I love a white noise of voices to accompany my music. Or a repetitious/non-sequitor…ous single voice that ends up serving much the same purpose. There’s a reason why Glass’ ‘Knee Play #1’ is one of the few pieces of his that I can unabashedly enjoy. Reich all the way. The (not so) new Callas vs Tebaldi? Hur hur.
I like the unplaceability of the narrator’s mid-Atlantic accent. (Huh, wonder why…).
“But I must have said this before, since I say this now.”

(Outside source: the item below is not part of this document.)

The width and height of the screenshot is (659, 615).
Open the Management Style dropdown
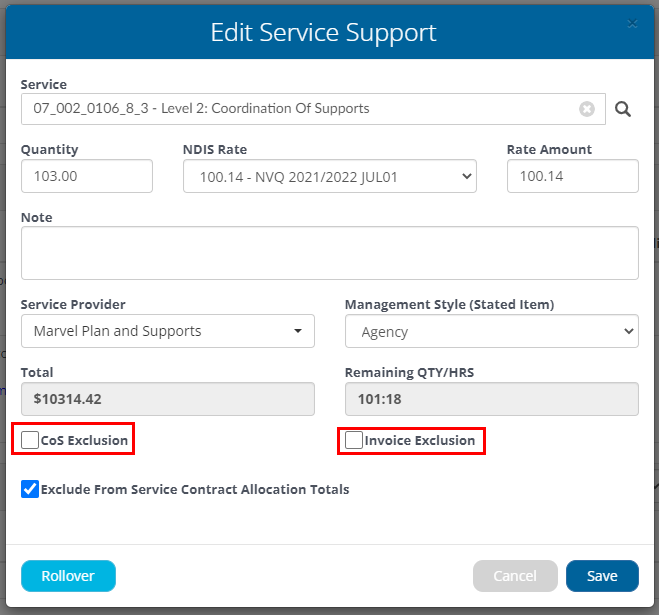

For a piece that I supposedly have such positive feelings for, one would think that I would know more about it. I can’t even remember all the pieces it quotes. Just the ‘La Mer’, a Ravel piece I can’t remember the name of (a march?), and some Mahler. I should remember the Ravel name, but due to my general dislike of Mahler I will let myself off the hook for him. I feel pretty cheesy for enjoying the Fourth Mvmt of his Symphony No. 5 and not much else of his though.
“Well, well, so there is an audience!”
5:10 - Mmm I do enjoy this horn and woodwind work. And the voices coming in at 5:30. Just my hypocritical self, I bet this bit’s the Mahler even…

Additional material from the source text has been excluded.